President-Elect Joe Biden will take office on January 20 with what is, from his perspective, a challenging makeup in the 117th United States Congress. National opinion polls leading up to the election favored a so-called “Blue Wave”, a Democratic sweep including nominal control of the Senate and a larger majority in the House of Representatives. In the end, Republicans narrowed the gap in the House and will retain a slim Senate edge if at least one of the runoff elections in Georgia goes their way. Remarkably, after the most contested and vituperative election in the modern era, the ingenious American system of democracy worked again, drawing 62% of eligible voters during a once-in-a-century pandemic infestation.
For investors, it may prove to be the best possible outcome.
It is often forgotten that US Presidents get too much credit and incur too much blame for performance of the economy and the stock market. Businesses and investors are adept at adjusting to an evolving legislative and regulatory landscape; what they dislike more is a high degree of uncertainty. As the opinion polls coalesced around a Blue Wave scenario, stocks rallied strongly on the perception of certainty despite the consensus that the likely result would be higher taxes and more regulation.
With the weaker than expected performance by Democrats in Congress and a decisive Electoral College margin for Biden, investors are now recalibrating expectations toward the odds of a moderate but sustained economic recovery and respectable market performance over the next few years.
The coronavirus remains the greatest threat to economic prosperity, particularly considering the recent geometric spike in cases. Mr. Biden on Monday appointed a heavyweight Covid-19 Transition Advisory Board comprised of prominent infectious disease experts tasked with implementing a more aggressive government response to the pandemic. In addition, Pfizer announced on Monday positive initial data from late-stage vaccine trials, reinforcing the hope for broad distribution of effective inoculations by mid-2021.

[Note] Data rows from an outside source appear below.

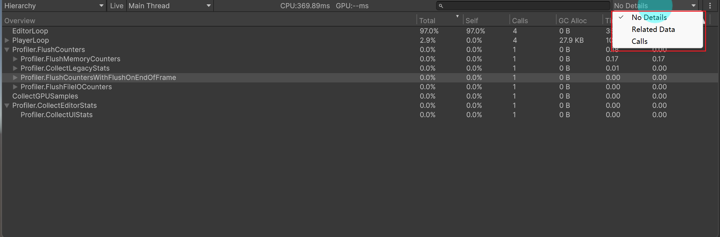Select the checked No Details option

coord(649,18)
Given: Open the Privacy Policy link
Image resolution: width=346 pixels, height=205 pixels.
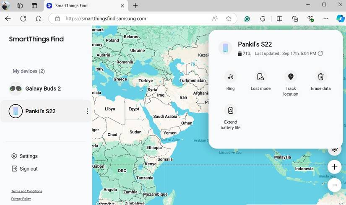Looking at the screenshot, I should point(21,199).
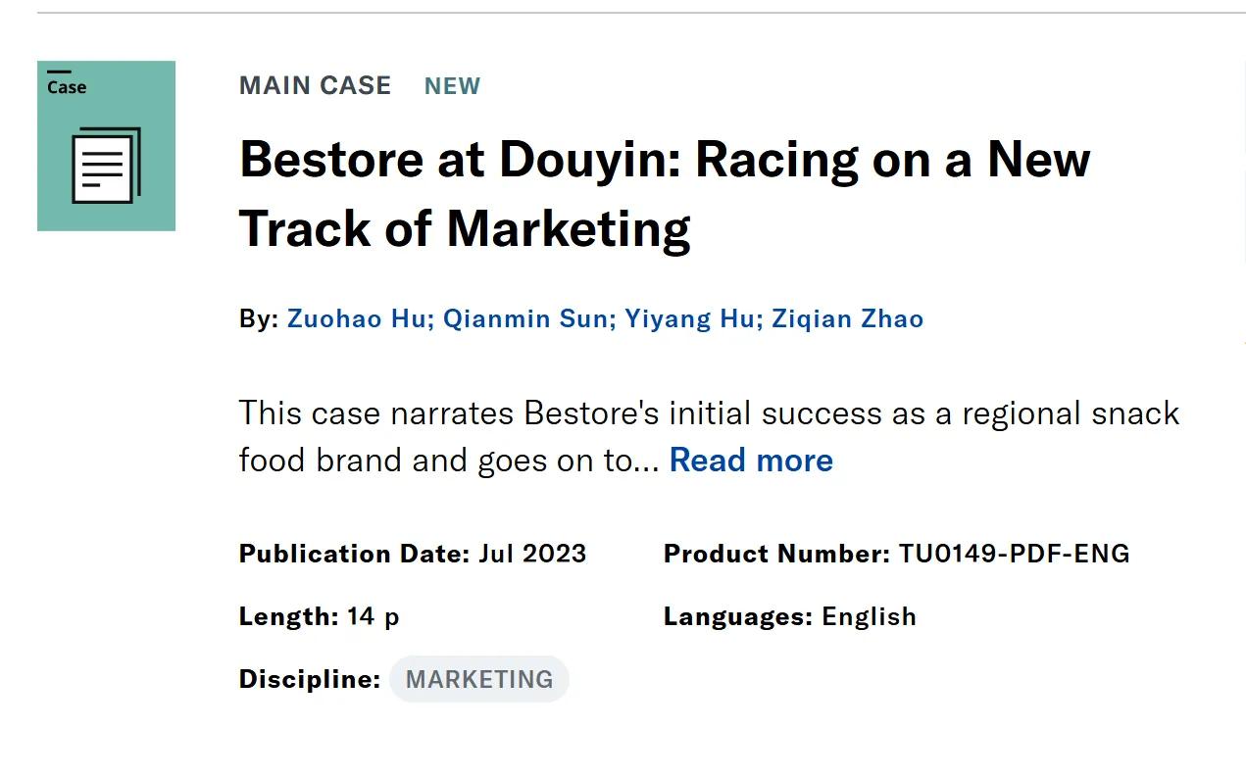Click the Languages English field
Viewport: 1246px width, 777px height.
[790, 616]
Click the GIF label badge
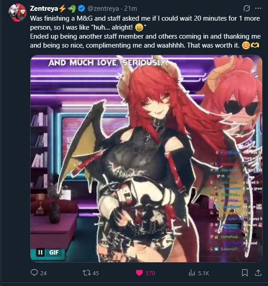 click(54, 252)
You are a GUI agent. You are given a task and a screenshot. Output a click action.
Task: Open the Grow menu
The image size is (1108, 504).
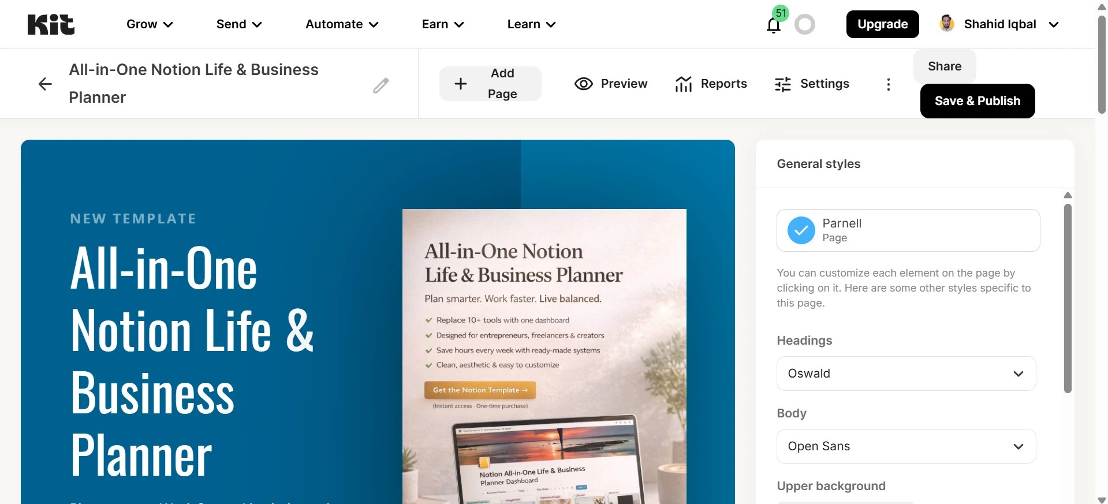150,24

The odds of additional fiscal stimulus also appear to have increased with the election results. The loss of House seats by her caucus reduces the leverage of Speaker Pelosi in promoting her more partisan bill, while the narrowing Republican Senate majority makes a compromise more likely. Yet perhaps the most interesting development to watch is the interaction between a President Biden and Senate Majority Leader Mitch McConnell.
While McConnell has successfully prioritized confirmation of Conservative judicial appointments, his relationship with President Trump has been fraught. By contrast, the Majority Leader and the President-Elect have a long and cooperative relationship as US Senate colleagues going back to McConnell’s Freshman term in 1985.

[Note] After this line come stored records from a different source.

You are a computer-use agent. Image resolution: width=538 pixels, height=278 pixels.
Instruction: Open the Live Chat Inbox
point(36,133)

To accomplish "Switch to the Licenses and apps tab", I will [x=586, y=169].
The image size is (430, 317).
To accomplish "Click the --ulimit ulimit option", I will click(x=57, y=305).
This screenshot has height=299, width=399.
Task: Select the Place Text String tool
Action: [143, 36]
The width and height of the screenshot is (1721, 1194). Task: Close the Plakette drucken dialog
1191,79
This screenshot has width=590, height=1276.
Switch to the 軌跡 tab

As Vice President, Biden was frequently dispatched by the Obama Administration to cut deals with McConnell to great effect, including a 2 year extension of the Bush tax cuts, a debt ceiling deal to avert a shutdown in 2011, and a 2012 budget agreement averting the so-called “fiscal cliff”. Each man views the other as a trustworthy negotiating partner, so much so that Biden has occasionally drawn criticism from Progressive Democrats for being too amenable to compromise. McConnell was the only Republican Senator to attend the funeral of Biden’s son Beau in 2015.
Both men are also cognizant of their respective legacies. McConnell’s overriding interest is in holding control of the Senate but faces a challenging electoral map in 2022 with Republicans defending 21 seats to the Democrats’ 13 (assuming Republicans prevail on both Georgia runoffs). If Biden reaches out, Republicans will face considerable pressure to deal, and as a lifelong legislator Biden knows which levers to pull. Politico magazine recently dubbed McConnell and Biden “America’s new power couple.”

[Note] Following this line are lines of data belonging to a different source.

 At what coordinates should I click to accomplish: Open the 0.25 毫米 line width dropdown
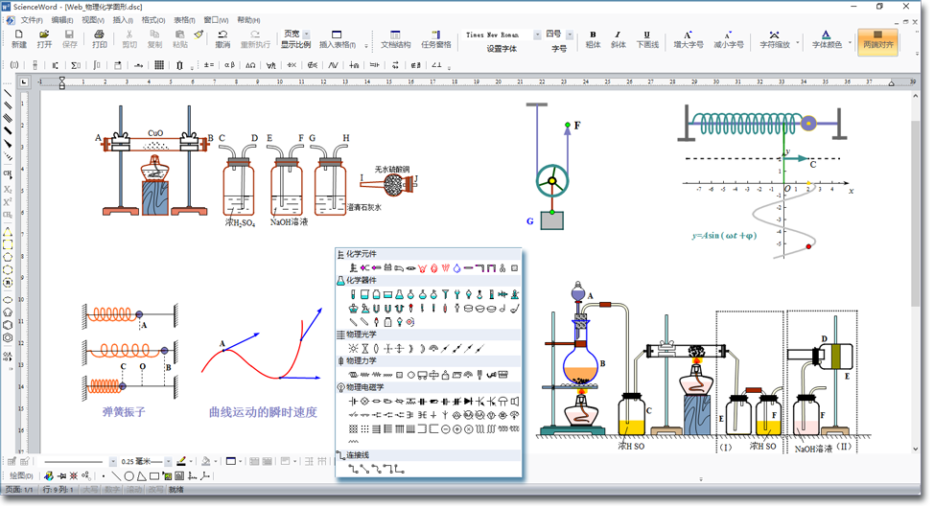(168, 461)
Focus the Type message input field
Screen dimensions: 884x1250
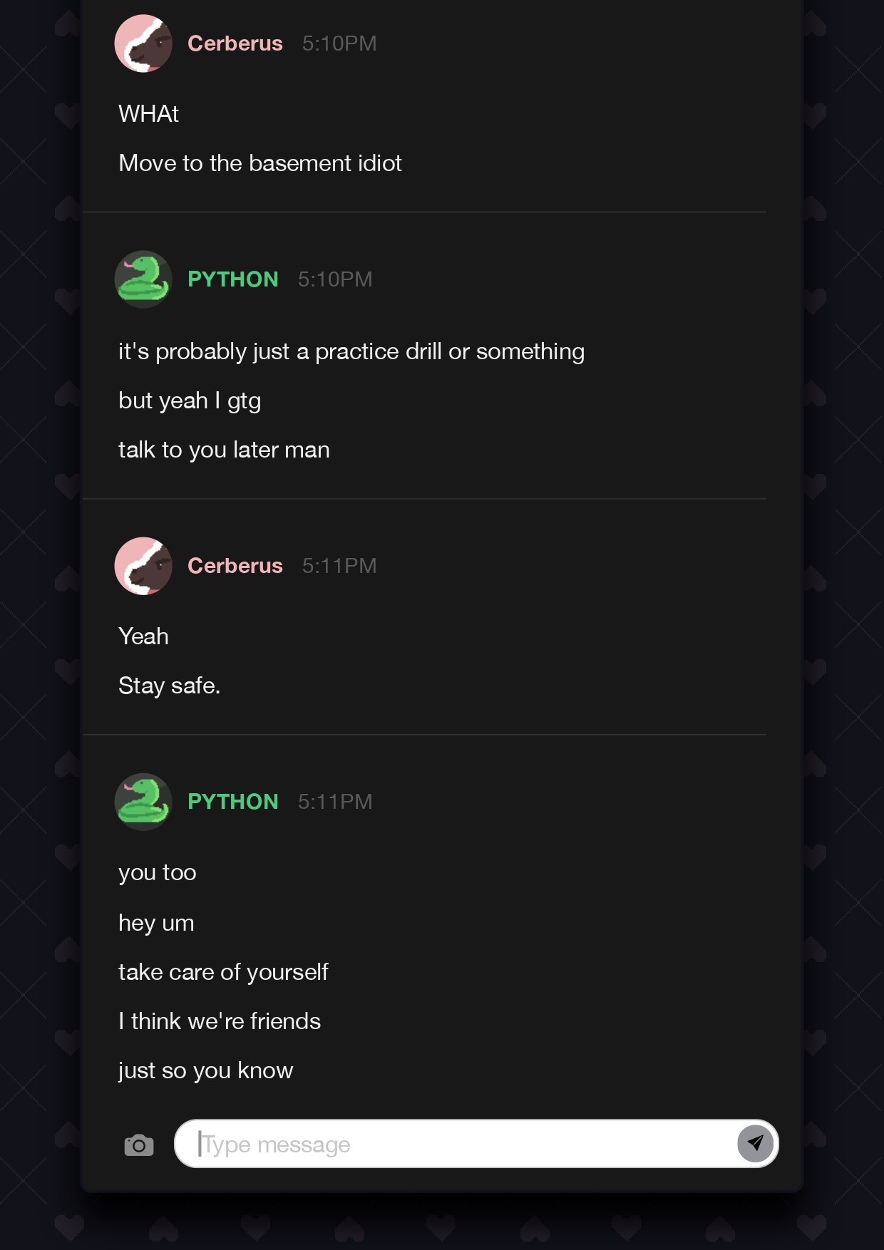(476, 1144)
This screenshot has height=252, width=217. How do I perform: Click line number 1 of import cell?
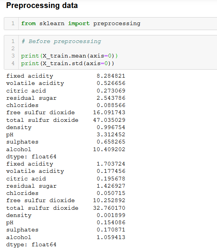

Meanwhile, the President-Elect knows that his Cabinet Secretaries and major agency heads will require Republican Senate confirmation, ensuring that the more Progressive voices in Biden’s party are unlikely to prevail in significant policy considerations. Change is afoot, but as the Founders intended, it will be incremental.
Aside from Congressional relations, investors are also looking toward resolving other uncertainties. A new President Biden is certain to begin restoring frayed alliances internationally, beginning with an armistice in the trade war. Taking down the destructive tariffs and reiterating our commitment to American leadership will help begin to break up the sea ice impeding global trade, an outcome most welcome especially to American farmers.
A President Biden is unlikely to enjoy a “honeymoon” in the traditional sense. But the developing outlook for a closely divided government, with a President willing to extend a hand and a Congress incented to take it, bodes well, and may turn out to be the best-case scenario. Just like James Monroe imagined it.